BEGIN Dataset records

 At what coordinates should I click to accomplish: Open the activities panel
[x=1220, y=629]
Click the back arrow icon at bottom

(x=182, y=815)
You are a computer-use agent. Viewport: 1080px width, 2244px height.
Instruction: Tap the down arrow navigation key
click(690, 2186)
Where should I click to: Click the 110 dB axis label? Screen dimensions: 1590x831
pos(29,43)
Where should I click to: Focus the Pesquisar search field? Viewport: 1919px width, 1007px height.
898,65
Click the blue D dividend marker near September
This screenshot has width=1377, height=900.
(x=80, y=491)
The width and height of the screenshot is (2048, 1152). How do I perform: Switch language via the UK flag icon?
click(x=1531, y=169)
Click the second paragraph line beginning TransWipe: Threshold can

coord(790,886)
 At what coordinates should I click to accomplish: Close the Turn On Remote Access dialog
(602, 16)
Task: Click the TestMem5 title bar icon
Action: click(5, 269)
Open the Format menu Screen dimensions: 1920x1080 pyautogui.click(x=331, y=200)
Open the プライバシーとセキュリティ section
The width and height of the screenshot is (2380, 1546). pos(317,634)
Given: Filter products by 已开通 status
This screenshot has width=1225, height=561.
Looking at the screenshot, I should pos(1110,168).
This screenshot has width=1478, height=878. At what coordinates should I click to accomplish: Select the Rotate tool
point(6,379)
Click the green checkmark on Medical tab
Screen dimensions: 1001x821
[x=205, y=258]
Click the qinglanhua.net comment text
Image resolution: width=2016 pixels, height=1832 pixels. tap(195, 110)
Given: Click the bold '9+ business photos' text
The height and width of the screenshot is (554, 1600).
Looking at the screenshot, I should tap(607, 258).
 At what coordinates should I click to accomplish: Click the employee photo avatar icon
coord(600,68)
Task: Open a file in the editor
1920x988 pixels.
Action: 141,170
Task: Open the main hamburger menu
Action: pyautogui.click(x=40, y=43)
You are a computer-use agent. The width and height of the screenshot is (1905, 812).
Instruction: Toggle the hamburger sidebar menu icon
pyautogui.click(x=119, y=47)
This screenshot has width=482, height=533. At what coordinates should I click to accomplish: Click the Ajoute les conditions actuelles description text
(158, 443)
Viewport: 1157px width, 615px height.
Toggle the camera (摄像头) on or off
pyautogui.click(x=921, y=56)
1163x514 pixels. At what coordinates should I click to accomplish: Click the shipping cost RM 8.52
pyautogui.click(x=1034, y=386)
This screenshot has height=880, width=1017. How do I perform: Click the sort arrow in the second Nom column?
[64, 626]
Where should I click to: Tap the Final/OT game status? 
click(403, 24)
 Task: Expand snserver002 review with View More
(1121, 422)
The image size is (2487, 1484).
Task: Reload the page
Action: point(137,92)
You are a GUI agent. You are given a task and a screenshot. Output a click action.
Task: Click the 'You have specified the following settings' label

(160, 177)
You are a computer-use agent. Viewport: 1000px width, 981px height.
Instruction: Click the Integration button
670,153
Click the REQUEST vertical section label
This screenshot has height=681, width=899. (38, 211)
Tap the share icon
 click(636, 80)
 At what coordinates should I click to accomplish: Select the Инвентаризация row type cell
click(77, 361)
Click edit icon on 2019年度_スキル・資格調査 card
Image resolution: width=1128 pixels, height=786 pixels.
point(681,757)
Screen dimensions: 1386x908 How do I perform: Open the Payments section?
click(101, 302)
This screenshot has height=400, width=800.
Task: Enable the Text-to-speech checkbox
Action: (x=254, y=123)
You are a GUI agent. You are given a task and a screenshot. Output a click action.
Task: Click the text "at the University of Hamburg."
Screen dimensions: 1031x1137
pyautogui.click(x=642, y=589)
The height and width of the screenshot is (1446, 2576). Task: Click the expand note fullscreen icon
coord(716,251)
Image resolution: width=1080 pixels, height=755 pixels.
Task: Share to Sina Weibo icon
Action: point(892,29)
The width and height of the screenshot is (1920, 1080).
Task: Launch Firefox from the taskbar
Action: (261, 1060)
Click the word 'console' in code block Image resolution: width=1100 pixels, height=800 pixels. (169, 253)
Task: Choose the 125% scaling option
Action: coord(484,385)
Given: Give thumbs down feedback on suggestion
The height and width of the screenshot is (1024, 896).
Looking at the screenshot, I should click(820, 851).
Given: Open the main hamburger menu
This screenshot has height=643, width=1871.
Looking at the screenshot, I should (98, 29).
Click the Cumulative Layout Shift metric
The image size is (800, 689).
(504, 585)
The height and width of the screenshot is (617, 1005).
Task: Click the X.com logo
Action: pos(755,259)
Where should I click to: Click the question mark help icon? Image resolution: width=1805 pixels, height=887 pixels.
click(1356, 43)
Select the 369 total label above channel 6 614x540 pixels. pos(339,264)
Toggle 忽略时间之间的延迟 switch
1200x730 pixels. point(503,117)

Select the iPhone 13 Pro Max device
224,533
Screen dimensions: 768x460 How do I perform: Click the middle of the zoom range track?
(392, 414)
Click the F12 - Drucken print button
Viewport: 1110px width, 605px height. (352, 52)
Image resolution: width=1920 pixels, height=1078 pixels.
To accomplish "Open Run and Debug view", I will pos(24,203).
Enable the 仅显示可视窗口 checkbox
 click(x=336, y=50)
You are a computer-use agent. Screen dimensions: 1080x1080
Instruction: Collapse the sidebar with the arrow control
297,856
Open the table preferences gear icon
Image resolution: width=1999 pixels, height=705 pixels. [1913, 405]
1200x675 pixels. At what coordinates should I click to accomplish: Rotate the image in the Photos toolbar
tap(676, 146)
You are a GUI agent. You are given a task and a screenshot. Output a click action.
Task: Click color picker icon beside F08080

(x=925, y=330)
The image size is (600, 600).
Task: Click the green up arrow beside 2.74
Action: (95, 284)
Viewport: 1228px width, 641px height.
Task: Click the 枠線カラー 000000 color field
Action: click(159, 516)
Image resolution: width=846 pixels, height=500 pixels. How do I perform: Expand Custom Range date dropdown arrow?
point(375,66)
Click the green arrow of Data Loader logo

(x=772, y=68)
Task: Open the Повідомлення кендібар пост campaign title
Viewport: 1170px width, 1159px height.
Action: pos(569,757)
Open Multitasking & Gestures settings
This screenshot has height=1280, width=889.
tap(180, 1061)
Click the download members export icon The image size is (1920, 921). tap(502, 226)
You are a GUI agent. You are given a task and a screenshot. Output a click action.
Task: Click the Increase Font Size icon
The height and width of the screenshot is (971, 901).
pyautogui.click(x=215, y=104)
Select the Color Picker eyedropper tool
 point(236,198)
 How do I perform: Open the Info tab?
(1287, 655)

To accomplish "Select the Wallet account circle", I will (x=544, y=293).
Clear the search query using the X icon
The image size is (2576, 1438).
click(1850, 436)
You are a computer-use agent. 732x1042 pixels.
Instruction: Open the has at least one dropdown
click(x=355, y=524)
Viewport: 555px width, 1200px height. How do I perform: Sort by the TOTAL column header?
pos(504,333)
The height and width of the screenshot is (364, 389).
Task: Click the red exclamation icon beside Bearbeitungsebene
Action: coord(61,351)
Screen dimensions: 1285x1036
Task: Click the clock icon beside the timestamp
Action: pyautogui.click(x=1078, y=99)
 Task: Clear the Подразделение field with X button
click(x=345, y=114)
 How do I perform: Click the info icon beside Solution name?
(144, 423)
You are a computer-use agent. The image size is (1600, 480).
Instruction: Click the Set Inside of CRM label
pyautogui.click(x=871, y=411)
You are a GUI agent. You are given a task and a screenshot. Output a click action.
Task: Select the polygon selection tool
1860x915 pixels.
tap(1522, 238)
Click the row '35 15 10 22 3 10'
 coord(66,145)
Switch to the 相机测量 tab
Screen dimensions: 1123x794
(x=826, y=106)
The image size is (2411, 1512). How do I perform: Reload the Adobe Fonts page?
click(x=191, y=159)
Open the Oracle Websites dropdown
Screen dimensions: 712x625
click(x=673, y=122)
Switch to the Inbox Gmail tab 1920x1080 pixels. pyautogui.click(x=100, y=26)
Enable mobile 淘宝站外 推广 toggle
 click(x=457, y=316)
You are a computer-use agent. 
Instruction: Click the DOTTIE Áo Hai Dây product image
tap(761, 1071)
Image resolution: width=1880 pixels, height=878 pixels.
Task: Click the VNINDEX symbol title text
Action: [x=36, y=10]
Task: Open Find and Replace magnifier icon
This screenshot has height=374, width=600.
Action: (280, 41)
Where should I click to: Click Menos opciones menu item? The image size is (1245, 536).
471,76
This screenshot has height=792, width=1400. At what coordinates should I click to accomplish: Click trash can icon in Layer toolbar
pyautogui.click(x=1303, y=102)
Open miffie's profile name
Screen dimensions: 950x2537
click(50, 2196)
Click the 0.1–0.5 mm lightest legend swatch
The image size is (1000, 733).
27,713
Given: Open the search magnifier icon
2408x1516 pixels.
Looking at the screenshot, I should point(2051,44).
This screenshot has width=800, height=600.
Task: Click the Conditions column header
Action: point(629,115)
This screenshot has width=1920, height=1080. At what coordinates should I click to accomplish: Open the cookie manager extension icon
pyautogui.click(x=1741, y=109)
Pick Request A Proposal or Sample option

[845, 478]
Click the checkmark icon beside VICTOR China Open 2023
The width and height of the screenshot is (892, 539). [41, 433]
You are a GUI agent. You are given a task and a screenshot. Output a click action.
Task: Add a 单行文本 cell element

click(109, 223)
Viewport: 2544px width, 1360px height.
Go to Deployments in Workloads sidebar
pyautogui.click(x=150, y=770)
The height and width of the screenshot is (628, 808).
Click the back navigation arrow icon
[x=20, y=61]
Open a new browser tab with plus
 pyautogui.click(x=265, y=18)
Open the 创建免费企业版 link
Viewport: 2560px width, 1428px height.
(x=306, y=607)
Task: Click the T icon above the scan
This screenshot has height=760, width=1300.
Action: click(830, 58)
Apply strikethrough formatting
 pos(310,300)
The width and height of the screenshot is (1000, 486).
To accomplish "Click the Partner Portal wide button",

END Dataset records

§ Task instructions: Render the lines of the material as a numbered list, beginning with the line containing "Where should I click to: Click the question" and continuing through the line containing "1200x730 pixels. point(503,117)". Omit any blank lines.

§ Correct answer:
1. Where should I click to: Click the question mark help icon? Image resolution: width=1805 pixels, height=887 pixels.
2. click(1356, 43)
3. Select the 369 total label above channel 6 614x540 pixels. pos(339,264)
4. Toggle 忽略时间之间的延迟 switch
5. 1200x730 pixels. point(503,117)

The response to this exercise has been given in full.